We load the data from the same folders and with the same transformation to Pytorch tensor as in previous parts

In [5]:
train_dir = './train_images_imbalanced'    # folder containing training images
test_dir = './test_images'    # folder containing test images

transform = transforms.Compose(
    [transforms.Grayscale(),   # transforms to gray-scale (1 input channel)
     transforms.ToTensor(),    # transforms to Torch tensor (needed for PyTorch)
     transforms.Normalize(mean=(0.5,),std=(0.5,))]) # subtracts mean (0.5) and devides by standard deviation (0.5) -> resulting values in (-1, +1)

In [6]:
# Define two pytorch datasets (train/test) 
train_data = torchvision.datasets.ImageFolder(train_dir, transform=transform)
test_data = torchvision.datasets.ImageFolder(test_dir, transform=transform)

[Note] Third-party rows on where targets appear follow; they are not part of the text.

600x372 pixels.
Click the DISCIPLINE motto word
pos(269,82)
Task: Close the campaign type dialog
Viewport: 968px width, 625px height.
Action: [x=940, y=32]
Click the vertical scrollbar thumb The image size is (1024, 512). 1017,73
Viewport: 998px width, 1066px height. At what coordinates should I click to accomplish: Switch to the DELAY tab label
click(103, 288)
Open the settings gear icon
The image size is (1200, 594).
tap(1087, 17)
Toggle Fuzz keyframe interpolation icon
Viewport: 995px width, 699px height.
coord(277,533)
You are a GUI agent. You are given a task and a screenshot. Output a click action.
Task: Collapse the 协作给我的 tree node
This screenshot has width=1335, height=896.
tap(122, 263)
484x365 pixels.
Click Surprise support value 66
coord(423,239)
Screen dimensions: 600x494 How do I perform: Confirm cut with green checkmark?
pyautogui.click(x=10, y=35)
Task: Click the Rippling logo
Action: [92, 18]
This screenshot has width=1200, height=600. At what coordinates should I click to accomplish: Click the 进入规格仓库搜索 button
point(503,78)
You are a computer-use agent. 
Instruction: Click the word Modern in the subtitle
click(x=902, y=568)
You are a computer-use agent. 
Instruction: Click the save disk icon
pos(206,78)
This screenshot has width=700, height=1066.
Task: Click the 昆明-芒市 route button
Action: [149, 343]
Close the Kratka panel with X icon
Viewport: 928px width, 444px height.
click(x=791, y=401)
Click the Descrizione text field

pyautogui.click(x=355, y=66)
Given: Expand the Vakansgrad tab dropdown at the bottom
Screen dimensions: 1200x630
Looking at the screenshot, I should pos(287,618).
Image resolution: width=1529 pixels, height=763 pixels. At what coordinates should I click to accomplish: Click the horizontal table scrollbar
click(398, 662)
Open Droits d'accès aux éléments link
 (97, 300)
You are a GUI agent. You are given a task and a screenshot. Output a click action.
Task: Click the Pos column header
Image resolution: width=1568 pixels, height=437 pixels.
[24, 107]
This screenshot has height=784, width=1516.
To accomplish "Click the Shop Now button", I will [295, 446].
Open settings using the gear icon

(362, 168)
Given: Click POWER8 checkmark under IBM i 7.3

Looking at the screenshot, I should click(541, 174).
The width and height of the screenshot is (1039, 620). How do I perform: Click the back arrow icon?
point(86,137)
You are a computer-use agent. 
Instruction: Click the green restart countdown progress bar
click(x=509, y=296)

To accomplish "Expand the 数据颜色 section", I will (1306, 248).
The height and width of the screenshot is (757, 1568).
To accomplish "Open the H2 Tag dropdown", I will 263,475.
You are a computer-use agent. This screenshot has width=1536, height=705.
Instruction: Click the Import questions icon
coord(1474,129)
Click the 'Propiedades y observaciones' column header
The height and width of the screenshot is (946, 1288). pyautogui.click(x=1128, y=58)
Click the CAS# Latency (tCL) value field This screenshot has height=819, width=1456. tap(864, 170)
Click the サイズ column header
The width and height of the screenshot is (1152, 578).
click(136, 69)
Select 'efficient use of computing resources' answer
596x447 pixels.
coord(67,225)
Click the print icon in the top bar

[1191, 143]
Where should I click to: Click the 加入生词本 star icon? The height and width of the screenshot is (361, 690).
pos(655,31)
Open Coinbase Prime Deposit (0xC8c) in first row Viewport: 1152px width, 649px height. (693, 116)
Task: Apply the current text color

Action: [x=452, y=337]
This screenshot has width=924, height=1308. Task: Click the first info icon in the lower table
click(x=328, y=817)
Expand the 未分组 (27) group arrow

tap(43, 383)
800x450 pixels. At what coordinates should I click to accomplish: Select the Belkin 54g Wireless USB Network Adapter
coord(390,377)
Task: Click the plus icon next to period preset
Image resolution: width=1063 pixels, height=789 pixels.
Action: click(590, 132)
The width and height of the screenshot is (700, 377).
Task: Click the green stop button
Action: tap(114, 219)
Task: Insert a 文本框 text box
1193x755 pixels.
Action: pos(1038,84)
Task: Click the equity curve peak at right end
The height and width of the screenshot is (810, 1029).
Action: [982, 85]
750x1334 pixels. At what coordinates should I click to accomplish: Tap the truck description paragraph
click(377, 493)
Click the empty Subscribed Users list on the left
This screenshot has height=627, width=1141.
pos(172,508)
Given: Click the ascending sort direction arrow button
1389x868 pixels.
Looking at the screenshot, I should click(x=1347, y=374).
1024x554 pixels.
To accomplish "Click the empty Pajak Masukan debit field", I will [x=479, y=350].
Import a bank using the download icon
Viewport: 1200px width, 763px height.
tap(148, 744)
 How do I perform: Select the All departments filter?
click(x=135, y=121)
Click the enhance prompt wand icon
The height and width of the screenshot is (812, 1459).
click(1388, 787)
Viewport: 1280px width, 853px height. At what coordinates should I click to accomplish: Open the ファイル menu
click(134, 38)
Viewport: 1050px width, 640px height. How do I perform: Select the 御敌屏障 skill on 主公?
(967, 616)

valid_size = 0.2   # proportion of validation set (80% train, 20% validation)
batch_size = 32    

# Define randomly the indices of examples to use for training and for validation
num_train = len(train_data)
indices_train = list(range(num_train))
np.random.shuffle(indices_train)
split_tv = int(np.floor(valid_size * num_train))
train_new_idx, valid_idx = indices_train[split_tv:],indices_train[:split_tv]


Here, instead of using the SubsetRandomSampler class, we use the ImbalancedDatasetSampler class, which will take more non-face images than face images to our training data set.  

In [27]:
# Define two "samplers" that will pick examples from the training and validation set in an imbalanced way
train_sampler = SubsetRandomSampler(train_new_idx)
valid_sampler = SubsetRandomSampler(valid_idx)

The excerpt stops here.